Editor's Pick

The Sound and the Jewelry: Celebrating the Lesser-Known Loves of Harry Bertoia

Two new shows at New York’s Museum of Arts and Design spotlight revered furniture designer Harry Bertoia‘s lesser-known creations: the jewelry he forged at the beginning of his career and the sound sculptures made in the last decade of his life. He’s seen here playing one such sculpture in 1975 (photo by Beverly H. Twitchell). Top: About 100 of these musical creations are currently housed in the late artist’s barn in Pennsylvania. Nineteen are on view at MAD (photo courtesy of Harry Bertoia Foundation).

When most people hear the name Harry Bertoia, they think of the shapely welded-wire seating he designed for Knoll in the 1950s — the Diamond, Bird, and Side chairs, and Asymmetric chaise — classics of modernist design that continue to be produced by that company.

But the Italian-born designer (1915–78) was also a prolific artist who created majestic metal jewelry, monotype prints and sculptures. His works in these mediums, appreciated in their time, are currently being introduced to new audiences in two exhibitions at New York’s Museum of Arts and Design, or MAD, through September 25.

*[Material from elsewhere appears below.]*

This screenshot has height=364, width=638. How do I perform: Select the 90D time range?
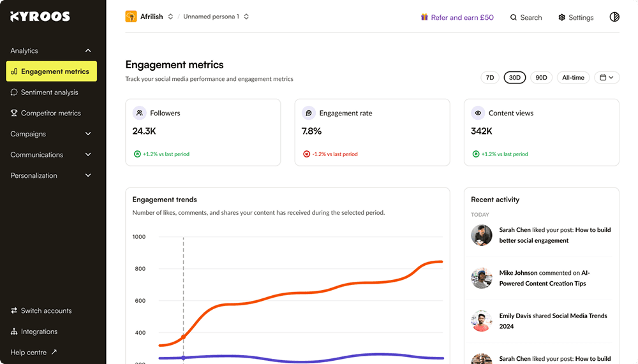[541, 78]
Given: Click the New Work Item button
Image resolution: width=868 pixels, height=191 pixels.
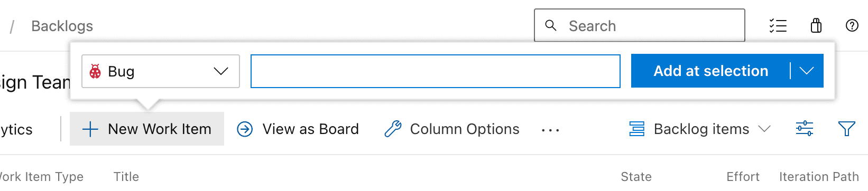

Bertoia’s wearable art, which he made mainly for his wife, Brigitta, and his friends (Ray Eames’s wedding ring was fashioned by Bertoia), is the subject of “Bent, Cast & Forged: The Jewelry of Harry Bertoia,” organized by Shelley Selim for the Cranbrook Art Museum, in Bloomfield Hills, Michigan, where it originated. (Bertoia studied at the Cranbrook Academy in the late 1930s and early ’40s, when everyone who was anyone was a student or on the faculty there: Florence Knoll, Eliel Saarinen and his son Eero, and Charles and Ray Eames, among them.) Here, the artist is revealed at the beginning of his career through a selection of his imaginative Surrealism-influenced brooches, rings, necklaces and bracelets. Most were made while he was managing the metal shop at Cranbrook (one of the jobs he took there after graduating, in addition to teaching metalsmithing and graphic design), using scraps found in the studio. Also on display are monotype prints from the same period that show him exploring forms he would employ in his chairs and sculptures a decade later.

 

To complement the exhibition, MAD commissioned two video works recorded in Bertoia’s Sonambient Barn in Barto, Pennsylvania. Artist Robert Aiki Aubrey Lowe is seen here playing a gong in Spell Casting, 2016. Photo by Johann Rashid

A bronze gong and a set of singing bars hang in the barn, an old stone structure the artist restored in the last two decades of his life to house his many sound sculptures. All subsequent photos in this slideshow by John Brien

The soaring space, which also served as a recording studio, currently holds about 100 sound sculptures, although they may soon be moved to a museum by Bertoia’s daughters.

Bertoia’s gravesite in Pennsylvania is marked by a large gong.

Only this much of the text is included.